== Extrait à lire ==

Une identité professionnelle questionnée

En 1972, dans une recherche sur l'identité professionnelle de l'éducateur spécialisé (2), Paul Fustier soulignait l'existence d'un problème au niveau du sentiment d'identité de fonction. Cette expression, selon lui, marque une distance avec l'identité professionnelle, dans la mesure où l'identité de fonction renvoie à l'identité personnelle. Il distingue alors deux modèles de référence : le modèle familial-charismatique, dans lequel l'intervention éducative puise sa force et son efficacité d'une vocation et d'un don de soi ; et le modèle familial- technique, qui s'appuie sur un savoir, une science psychologique qui tend à remplacer la spontanéité, avec pour perspective que celle-ci s'efface devant la compétence. L'éducateur spécialisé se cherche une identité à partir de deux références possibles : l'une est vocationnelle et religieuse ; l'autre est technique et professionnelle.

Cette double référence est présente dans toute l'histoire de l'éducation spécialisée, voire dans sa préhistoire, avec, par exemple, à la fin du XIXe siècle, l'abbé de l'Epée, à l'origine des premiers établissements pour sourds-muets, et Jean Itard, médecin-chef à l'institut des sourds et muets à Paris, auteur d'une première tentative de rééducation d'un enfant anormal avec Victor, le sauvage de l'Aveyron.

Quant au débat sur la place des connaissances dans la formation des éducateurs spécialisés, il oppose, dès l'après-guerre, les partisans d'une technicisation, comme le psychiatre Louis Le Guillant, à l'origine de la revue Sauvegarde de l'enfance, et ceux qui, comme le magistrat Henri Joubrel, affirment leur conviction que les dons naturels d'intuition et d'accrochage affectif des éducateurs, leurs qualités humaines passent avant leurs acquisitions intellectuelles.

===

### Exercice proposé
Reproduisez en entier et sans aucune modification l'extrait sur l'identité professionnelle de l'éducateur spécialisé.

== Données enregistrées ==

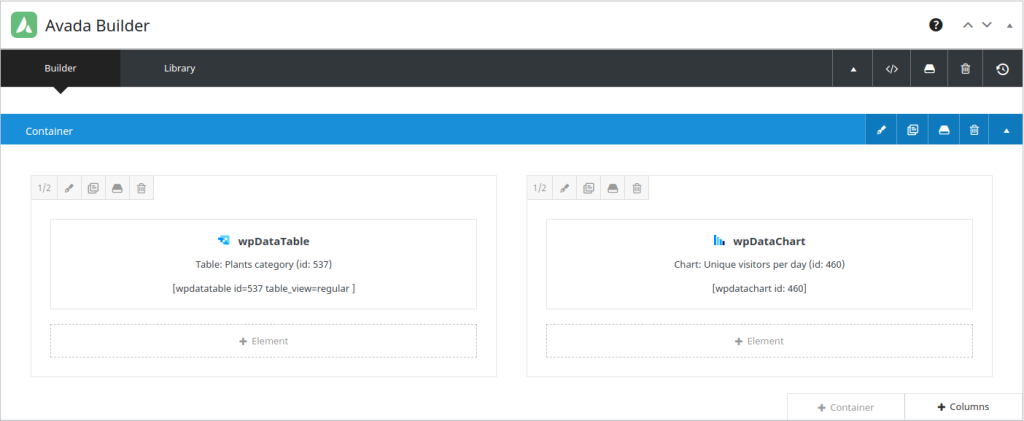The height and width of the screenshot is (421, 1024).
Task: Delete the right column containing wpDataChart
Action: [x=637, y=188]
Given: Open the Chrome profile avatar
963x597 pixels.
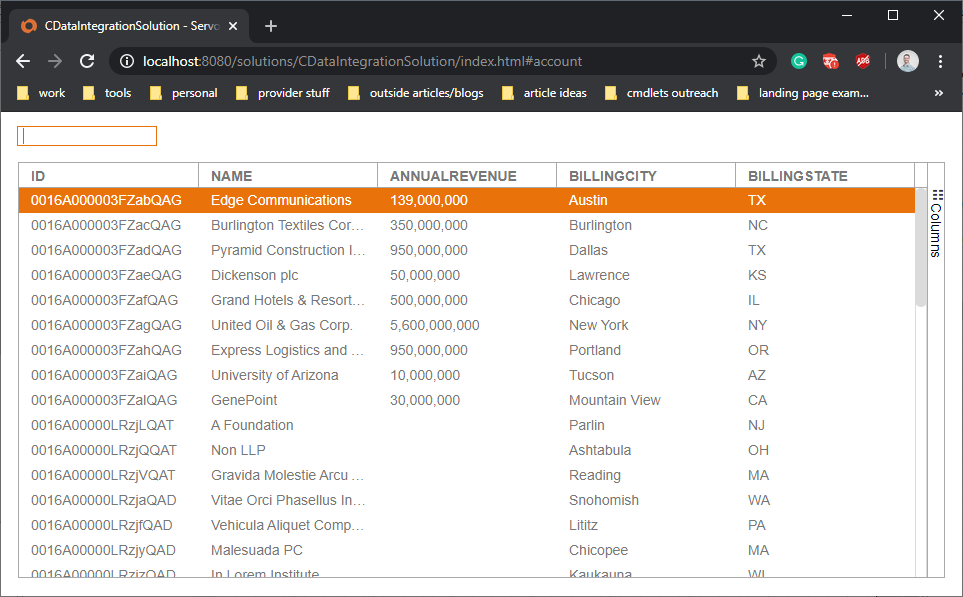Looking at the screenshot, I should pyautogui.click(x=907, y=61).
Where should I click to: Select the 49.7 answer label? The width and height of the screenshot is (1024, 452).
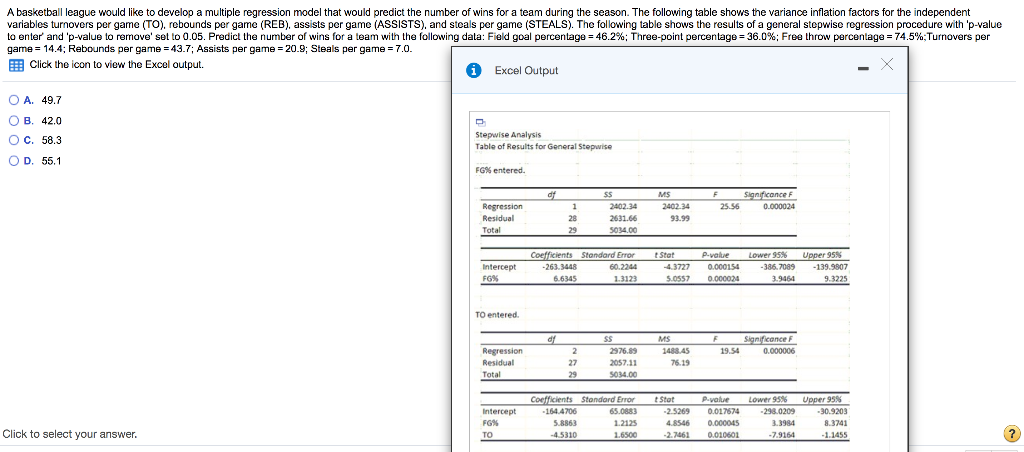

===

### Corrigé de l'exercice
Une identité professionnelle questionnée

En 1972, dans une recherche sur l'identité professionnelle de l'éducateur spécialisé (2), Paul Fustier soulignait l'existence d'un problème au niveau du sentiment d'identité de fonction. Cette expression, selon lui, marque une distance avec l'identité professionnelle, dans la mesure où l'identité de fonction renvoie à l'identité personnelle. Il distingue alors deux modèles de référence : le modèle familial-charismatique, dans lequel l'intervention éducative puise sa force et son efficacité d'une vocation et d'un don de soi ; et le modèle familial- technique, qui s'appuie sur un savoir, une science psychologique qui tend à remplacer la spontanéité, avec pour perspective que celle-ci s'efface devant la compétence. L'éducateur spécialisé se cherche une identité à partir de deux références possibles : l'une est vocationnelle et religieuse ; l'autre est technique et professionnelle.

Cette double référence est présente dans toute l'histoire de l'éducation spécialisée, voire dans sa préhistoire, avec, par exemple, à la fin du XIXe siècle, l'abbé de l'Epée, à l'origine des premiers établissements pour sourds-muets, et Jean Itard, médecin-chef à l'institut des sourds et muets à Paris, auteur d'une première tentative de rééducation d'un enfant anormal avec Victor, le sauvage de l'Aveyron.

Quant au débat sur la place des connaissances dans la formation des éducateurs spécialisés, il oppose, dès l'après-guerre, les partisans d'une technicisation, comme le psychiatre Louis Le Guillant, à l'origine de la revue Sauvegarde de l'enfance, et ceux qui, comme le magistrat Henri Joubrel, affirment leur conviction que les dons naturels d'intuition et d'accrochage affectif des éducateurs, leurs qualités humaines passent avant leurs acquisitions intellectuelles.